On the other hand, lexical scope establish lexical binding, and has indefinite extent. This means the variable has to refer to a binding that is lexical written in scope. The binding is available even outside the execution of the binding form, and construct a closure. To enable lexical binding, you have to set buffer-local variable lexical-binding to non-nil. Even after this, special variables are still dynamic binding.

Emacs supports another binding, called buffer-local binding. As name suggests, the binding is in effect when that buffer is the current buffer, and goes out of effect when it is not. This is most useful in major modes. Two ways can make buffer-local variable. make-local-variable set the variable to local to current buffer, while make-variable-buffer-local set a variable buffer-local in all buffers.

3 Regular Expression

You can use basic .*+?, as well as non-greedy counter part *?, +?, ??.
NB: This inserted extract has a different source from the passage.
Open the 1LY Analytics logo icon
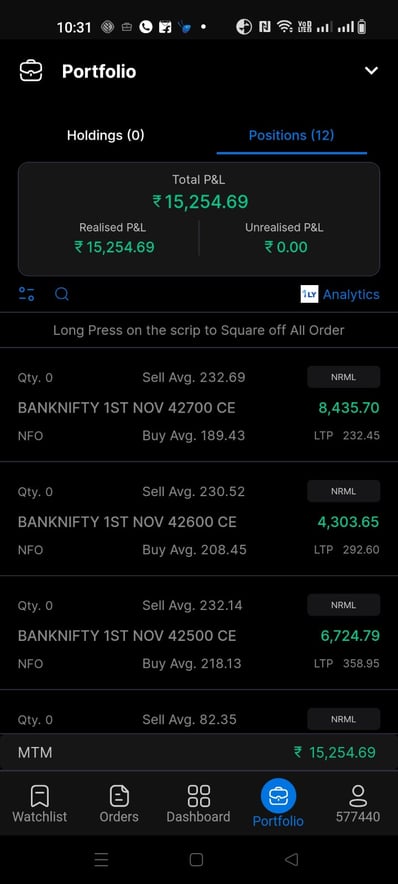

Bracket is special in elisp regex. Character classes can be used inside []. E.g. [[:ascii:]]. Possible values include

  • ascii: 0-127
  • alnum: letter or digit
  • alpha: letter
  • blank: space and tab
  • digit: 0-9
  • lower: lower case
  • upper
  • punct
  • space: white space
  • word: same as \w

Parenthesis and braces are not special, thus can be used literally. When using for grouping, they need to be escaped for capturing, otherwise it is literal. Non-capturing group is also supported by \(?:\). \1 for back reference.

Back slash some code has special meanings. e.g. \w \b. The uppercase is negation.

  • \w: word
  • \b:
  • \s-: whitespace
  • \sw: \w
  • \s.: punctuation

When constructing regexp that match string literals, you can use regexp-quote and regexp-opt to avoid getting specially interpreted. regexp-quote returns a regular expression, whose only exact match is string. regexp-opt returns an efficient regular expression, that will matches any of the strings supplied.

The mostly used functions are re-search-forward and backward. It search in the buffer. You can also search in a string by string-match or string-match-p. They will set match data.

After search, you can retrieve the previous match data by match-string and match-string-no-property (for clean string). You can also use match-beginning and match-end to get the position of the match instead of content.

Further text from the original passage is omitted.